I am trying to create a kind of Support Bot to answer my clients about specific technical details about WordPress plugins that I sell.
The goal is that the /completitions api would be feeded a prompt which could be something general like a CSS styling change which the davinci engine knows without any specific data about my business, but the customer might ask something specific for which I have about a data set of 3000 questions and answers ( prompts / completions ? input / output ? ) on which the bot can feed on. - exactly like this awesome example here
I am a web developer and I don’t have experience with AI. I am just scratching the surface trying to put this bot together learning concepts like Machine Learning, Training Data, Validation Set, Plotting, Neural Network. So bear with me cause it’s a lot to grasp
So first of all, I did a lot of documenting and getting an API key from OPENAI is certainly the first step.
Then I told ChatGPT my story and what I tried to achieve, I asked him to write in PHP preferably , but it always ends up hallucinating so could not really use anything he generated without adjusting. And the further I asked him about specifics, the further he hallucinated.
So I read a lot of documentation and extrapolating with what I got from ChatGPT I think there are 3 ways to achieve this:
- fine tuned model
- uploading a training set and a validation set
- embeddings api ( which the example that I linked uses )
Understanding that most examples are on Python, I started mlq.ai/gpt-3-fine-tuning-key-concepts/ tutorial - then I prepared with
fine-tunes.prepare DATA_UNDER_COMMENT into the json by line to be categorised in prompt and completions
Then, I used
openai api fine_tunes.create -t to create my fine-tune
and now I have my fine-tune created and I run
openai.Completion.create( model=FINE_TUNED_MODEL, prompt=YOUR_PROMPT)

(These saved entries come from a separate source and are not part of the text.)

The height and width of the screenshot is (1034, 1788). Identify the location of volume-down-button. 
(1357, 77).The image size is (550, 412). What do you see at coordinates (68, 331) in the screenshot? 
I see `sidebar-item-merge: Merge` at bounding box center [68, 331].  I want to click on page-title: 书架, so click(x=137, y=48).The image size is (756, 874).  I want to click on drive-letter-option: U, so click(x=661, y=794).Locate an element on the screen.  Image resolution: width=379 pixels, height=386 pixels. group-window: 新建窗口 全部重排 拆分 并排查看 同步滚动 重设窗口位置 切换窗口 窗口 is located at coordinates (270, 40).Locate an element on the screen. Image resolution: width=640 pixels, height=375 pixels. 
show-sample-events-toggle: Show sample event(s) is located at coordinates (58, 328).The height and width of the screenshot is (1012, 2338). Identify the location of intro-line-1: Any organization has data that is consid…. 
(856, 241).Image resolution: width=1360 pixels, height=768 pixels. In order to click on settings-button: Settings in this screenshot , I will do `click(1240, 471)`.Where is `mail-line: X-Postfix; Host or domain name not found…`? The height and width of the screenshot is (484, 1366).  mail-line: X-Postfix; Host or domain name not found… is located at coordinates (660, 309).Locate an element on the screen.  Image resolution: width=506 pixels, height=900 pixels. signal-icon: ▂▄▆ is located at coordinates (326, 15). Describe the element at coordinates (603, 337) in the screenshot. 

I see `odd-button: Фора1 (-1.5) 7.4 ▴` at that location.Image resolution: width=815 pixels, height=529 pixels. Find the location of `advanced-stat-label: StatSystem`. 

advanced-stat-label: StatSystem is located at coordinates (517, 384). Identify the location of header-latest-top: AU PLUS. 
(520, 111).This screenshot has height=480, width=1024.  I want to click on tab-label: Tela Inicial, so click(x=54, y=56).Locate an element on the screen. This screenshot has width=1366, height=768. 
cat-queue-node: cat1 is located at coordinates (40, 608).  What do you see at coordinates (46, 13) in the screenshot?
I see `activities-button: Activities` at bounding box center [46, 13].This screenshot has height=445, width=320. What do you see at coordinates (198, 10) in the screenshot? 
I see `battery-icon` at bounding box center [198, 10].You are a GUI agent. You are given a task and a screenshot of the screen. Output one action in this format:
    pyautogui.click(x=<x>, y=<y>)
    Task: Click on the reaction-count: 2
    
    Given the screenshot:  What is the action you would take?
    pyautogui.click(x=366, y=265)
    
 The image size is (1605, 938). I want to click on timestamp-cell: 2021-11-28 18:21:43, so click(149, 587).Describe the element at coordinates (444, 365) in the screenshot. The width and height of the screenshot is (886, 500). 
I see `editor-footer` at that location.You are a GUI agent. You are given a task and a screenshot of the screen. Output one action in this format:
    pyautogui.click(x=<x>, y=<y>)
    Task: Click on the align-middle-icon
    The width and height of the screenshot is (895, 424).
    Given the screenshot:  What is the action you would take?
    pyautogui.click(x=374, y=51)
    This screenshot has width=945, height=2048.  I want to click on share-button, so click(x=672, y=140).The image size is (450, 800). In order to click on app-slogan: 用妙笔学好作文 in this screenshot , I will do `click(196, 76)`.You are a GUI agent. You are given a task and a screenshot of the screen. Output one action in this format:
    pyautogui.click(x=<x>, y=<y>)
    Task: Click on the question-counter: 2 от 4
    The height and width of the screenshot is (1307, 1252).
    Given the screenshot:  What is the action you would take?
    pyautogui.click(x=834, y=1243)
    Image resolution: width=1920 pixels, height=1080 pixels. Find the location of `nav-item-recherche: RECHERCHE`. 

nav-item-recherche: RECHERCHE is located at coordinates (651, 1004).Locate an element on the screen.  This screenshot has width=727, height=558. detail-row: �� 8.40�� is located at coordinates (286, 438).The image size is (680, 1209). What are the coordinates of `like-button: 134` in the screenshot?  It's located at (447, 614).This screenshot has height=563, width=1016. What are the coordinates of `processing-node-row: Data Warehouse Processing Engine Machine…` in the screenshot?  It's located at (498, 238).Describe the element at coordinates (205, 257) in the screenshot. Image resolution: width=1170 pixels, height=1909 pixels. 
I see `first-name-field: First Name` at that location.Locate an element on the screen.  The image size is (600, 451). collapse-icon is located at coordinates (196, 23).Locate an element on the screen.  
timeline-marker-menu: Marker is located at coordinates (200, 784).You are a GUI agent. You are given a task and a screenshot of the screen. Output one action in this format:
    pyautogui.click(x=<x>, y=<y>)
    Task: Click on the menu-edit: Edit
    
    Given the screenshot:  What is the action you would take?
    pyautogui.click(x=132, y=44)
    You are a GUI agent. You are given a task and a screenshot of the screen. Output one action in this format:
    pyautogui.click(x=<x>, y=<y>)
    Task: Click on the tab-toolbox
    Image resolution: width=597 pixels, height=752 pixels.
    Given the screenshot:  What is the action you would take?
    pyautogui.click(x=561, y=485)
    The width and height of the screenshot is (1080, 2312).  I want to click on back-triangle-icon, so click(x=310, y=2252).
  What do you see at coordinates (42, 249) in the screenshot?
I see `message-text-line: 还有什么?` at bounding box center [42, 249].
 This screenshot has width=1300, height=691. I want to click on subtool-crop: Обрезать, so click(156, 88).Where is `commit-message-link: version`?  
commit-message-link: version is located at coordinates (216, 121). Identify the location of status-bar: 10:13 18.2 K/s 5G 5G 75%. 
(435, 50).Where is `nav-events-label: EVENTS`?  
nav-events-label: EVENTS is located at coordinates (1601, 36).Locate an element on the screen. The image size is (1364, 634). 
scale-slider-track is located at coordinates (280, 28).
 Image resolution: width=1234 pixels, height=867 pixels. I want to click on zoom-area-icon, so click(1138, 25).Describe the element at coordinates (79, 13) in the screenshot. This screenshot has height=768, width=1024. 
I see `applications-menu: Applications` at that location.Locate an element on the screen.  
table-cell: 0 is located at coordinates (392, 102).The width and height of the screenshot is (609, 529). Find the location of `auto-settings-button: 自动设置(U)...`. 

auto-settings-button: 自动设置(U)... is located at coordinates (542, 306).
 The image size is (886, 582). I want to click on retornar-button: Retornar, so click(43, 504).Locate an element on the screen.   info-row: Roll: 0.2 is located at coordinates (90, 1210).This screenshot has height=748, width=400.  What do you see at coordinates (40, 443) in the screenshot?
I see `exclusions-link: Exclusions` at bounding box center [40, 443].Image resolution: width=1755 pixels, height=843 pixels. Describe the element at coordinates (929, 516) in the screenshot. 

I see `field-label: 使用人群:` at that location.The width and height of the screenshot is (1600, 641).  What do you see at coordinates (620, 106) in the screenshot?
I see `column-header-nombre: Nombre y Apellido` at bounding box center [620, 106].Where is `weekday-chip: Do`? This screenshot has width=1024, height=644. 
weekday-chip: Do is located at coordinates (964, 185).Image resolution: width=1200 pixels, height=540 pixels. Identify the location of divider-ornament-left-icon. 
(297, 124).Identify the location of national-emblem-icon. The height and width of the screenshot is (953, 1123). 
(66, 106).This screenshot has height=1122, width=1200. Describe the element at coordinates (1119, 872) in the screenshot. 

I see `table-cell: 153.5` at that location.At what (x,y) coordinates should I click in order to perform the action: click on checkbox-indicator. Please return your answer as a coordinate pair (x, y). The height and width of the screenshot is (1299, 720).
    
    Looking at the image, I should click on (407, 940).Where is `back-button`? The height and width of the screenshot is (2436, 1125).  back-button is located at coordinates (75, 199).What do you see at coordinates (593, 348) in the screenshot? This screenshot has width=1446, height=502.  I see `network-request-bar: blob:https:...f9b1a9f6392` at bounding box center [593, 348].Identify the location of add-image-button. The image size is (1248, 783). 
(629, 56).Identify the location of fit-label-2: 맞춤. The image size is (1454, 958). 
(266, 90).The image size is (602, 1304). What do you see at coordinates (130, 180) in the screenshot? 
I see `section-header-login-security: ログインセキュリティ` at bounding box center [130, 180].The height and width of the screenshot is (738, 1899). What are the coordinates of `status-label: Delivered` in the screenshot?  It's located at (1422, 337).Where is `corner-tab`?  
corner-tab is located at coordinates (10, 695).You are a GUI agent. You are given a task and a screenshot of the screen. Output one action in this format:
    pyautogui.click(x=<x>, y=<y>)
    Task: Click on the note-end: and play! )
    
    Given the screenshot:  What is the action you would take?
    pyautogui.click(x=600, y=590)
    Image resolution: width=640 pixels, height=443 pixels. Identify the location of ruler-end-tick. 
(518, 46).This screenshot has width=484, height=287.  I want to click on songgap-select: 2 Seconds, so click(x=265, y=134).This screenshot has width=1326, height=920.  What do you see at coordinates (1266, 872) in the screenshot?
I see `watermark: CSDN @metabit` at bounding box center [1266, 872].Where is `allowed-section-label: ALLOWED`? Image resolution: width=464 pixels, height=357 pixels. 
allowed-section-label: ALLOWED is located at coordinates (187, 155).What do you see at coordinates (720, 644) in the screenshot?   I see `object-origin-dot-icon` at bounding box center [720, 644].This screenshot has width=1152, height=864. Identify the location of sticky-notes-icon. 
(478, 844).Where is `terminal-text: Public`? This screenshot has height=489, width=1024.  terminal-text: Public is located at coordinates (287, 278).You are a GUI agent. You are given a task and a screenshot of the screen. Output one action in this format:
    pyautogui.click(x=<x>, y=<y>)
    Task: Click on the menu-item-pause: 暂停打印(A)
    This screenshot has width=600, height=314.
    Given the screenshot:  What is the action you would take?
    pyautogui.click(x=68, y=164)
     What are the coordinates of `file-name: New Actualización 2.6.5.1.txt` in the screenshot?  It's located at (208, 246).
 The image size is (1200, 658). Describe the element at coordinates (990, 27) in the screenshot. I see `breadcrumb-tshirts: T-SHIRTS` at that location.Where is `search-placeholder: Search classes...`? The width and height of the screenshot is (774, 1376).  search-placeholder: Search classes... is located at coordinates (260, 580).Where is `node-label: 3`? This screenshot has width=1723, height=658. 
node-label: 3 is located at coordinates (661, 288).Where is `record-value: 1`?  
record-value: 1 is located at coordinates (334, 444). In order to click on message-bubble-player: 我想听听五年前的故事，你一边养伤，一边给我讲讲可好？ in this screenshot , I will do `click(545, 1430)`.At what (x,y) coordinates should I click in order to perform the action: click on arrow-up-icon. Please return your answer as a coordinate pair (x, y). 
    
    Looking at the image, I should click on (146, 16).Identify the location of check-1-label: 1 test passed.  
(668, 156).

this looked like the way to go, but even if put a basic question that was actually in the JSONL, it’s like the engine forgot to talk and outputs random characters
so I tried another approach from the cookbook which seems pretty great - following this which seems exactly like what I want to achieve .
Blockquote The GPT models have picked up a lot of general knowledge in training, but we often need to ingest and use a large library of more specific information.
I tried to use the code there, but with my CSV hosted online I got a 406 response when trying to load
Then I stored the CSV locally, and it complained that a column ( tokens ) was not available for converting to int ( 10 )
Then from what I could understand I switched from using load_embeddings to compute_doc_embeddings because it says from the documentation that they already have the embedding generated for that CSV
I did that, but now it asks for a json instated of CSV
Of course, I am able to provide my data in any format, so when I tried to load my data it says that the token limit of 8000 is exceeded for this request
I now try to input a small json here - under a comment
and try to run a prompt. And, kind of amazing, after hours of work, it seems to work. I provide a question from the data, but under a different structure and it replies to me correctly, using a different wording than the one from the json data.
he could have not known this from the general knowledge.
so this is what I want to achieve, but my data set is much larger.
I need help to understand if my approach is correct . And if Embedding is the way to go , how to feed data into OpenAI and reference that embeddings set when doing api calls to completions. Ideally I would have those embeddings stored somehow with the possibility to add to them. Just like I have fine tune sets or files under my API account.